In his second year, Hari joined a computer science club. This helped him increase his grasp on the subject and accelerated his learning process. During this time the club members came up with the idea of holding programming challenges across clubs. They asked Google to sponsor around a hundred t-shirts for the competition winners. To spend maximum time with computers, Hari started going to the lab after class, and stayed there till 7:00 am. He would go back to his room to catch some sleep and get back to classes by 10:00 am. This continued for a month, until his seniors stopped him from doing so, as it would spoil his health.

In his second year, Hari got an internship with Novell. The people at Novell asked him to work-from-home for a month, and if they liked his work, they would have him on the premises. During his summer vacations, Hari went to intern with Novell, Bangalore, and this was his first visit to the city.

Hari recalls,"I got down at Silk Board and walked with my luggage to the Novell office. I told my parents that they will take care of my stay, while I had no idea where I would be staying!". At Novell, Hari worked on LDTP (Linux desktop testing project). In his third year, Hari was selected for GSoC (Google Summer of Code), where he decided to work on the same project. He had to recompile Firefox for Solaris. As the machines at college weren't sophisticated enough, Hari would go to Chennai on weekends to work on the project.

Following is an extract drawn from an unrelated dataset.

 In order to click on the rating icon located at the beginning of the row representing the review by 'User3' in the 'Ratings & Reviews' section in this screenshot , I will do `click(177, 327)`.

By his third year, Hari was writing quiz modules for the coding fest, which were also being used in coding competitions around the college.

During campus recruitment, candidates would be asked to solve codes on paper, which were then reviewed by placement team and the companies. The reviewers would have to go through hundreds of copies, sometimes spending entire nights. Vivek, the cofounder of HackerRank, was then a part of the campus recruitment team. Hari and Vivek observed these recruiting problems, and decided to do something about it in the future.

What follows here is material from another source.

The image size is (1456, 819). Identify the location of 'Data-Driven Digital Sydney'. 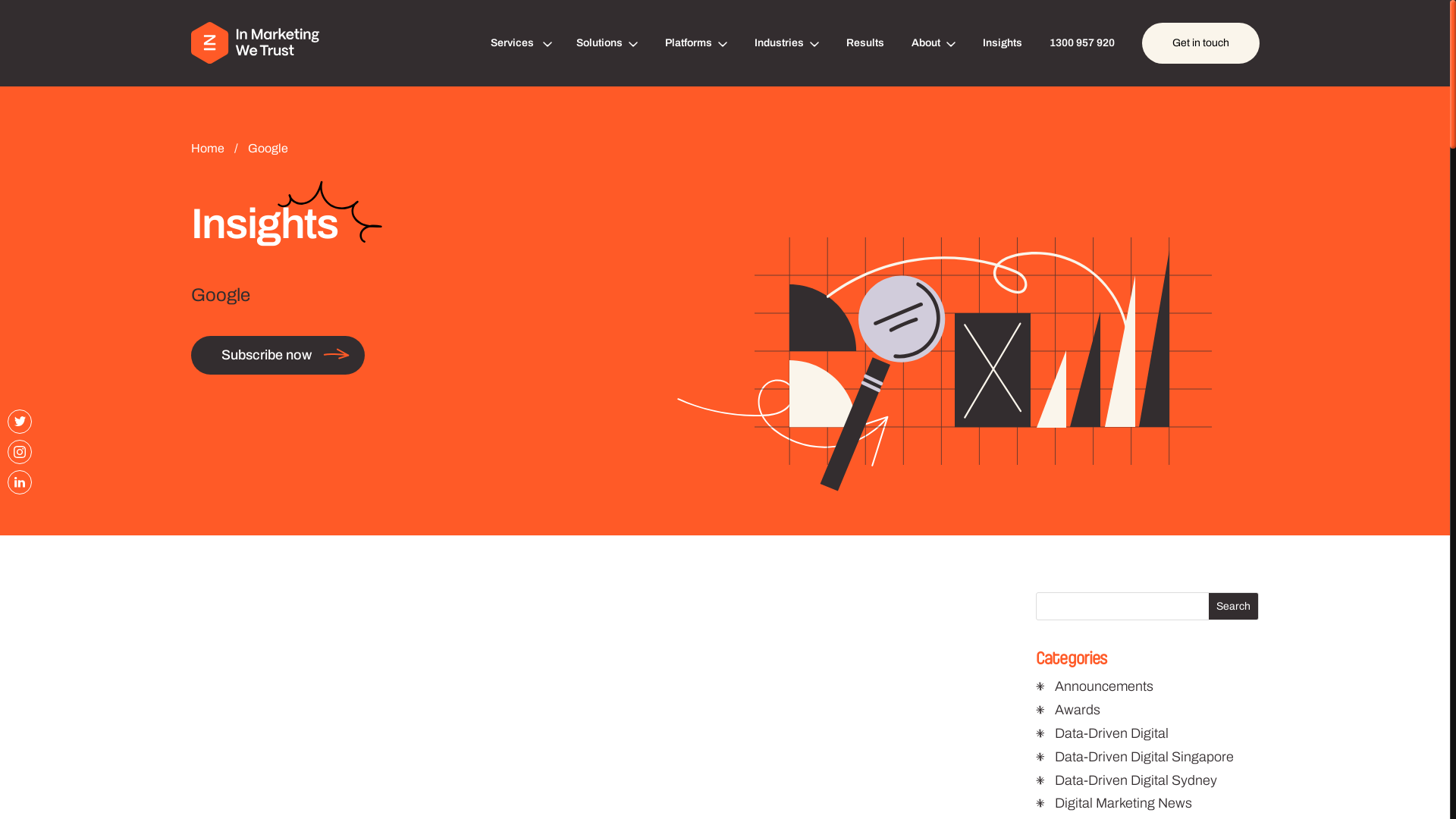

After completing his engineering, Hari got placed in IBM and Vivek in Amazon. Both of them still nursed the recruitment idea at the back of their minds. After spending a year in the corporate setup, both of them decided to quit. Since their homes were far apart, they decided to code from home, and catch up on weekends for updates and releases.

Soon the duo got accepted into Morpheus, the startup accelerator, and gained insights to their product. The initial version was for mock interviews but helped them make some money. Says Hari:"In the first year, we made 25,000 from mock interviews". After working on the product and developing it as per the feedback from colleges for over a year and the half, they were ready with a robust version of HackerRank (then called InterviewStreet).

Sameer, the founder, of Morpheus Gang, told them during a regular call that they should start selling their product. The two approached a company called WisdomTop, who liked the product, and offered them Rs 100 per user. But the founders had something else in mind: They asked them to talk about it to their friends instead of paying for it. The founder of WisdomTop liked the idea and he referred the product to Mekin from Flipkart. They were asked for a demo, and Flipkart liked what it saw.

In 2012, the founders applied to YCombinator for the third time, and finally were accepted. "Our first priority was to get clients in the US, and YCombinator was second on our list," says Hari. This acceptance also got them new clients.

Hari takes a lot of care while hiring developers for HackerRank. The most important attribute he looks for in a candidate is the aptitude for self-learning. Talking about the future, Hari says, he is looking forward to the time when colleges will teach the curriculum that is closer the industry.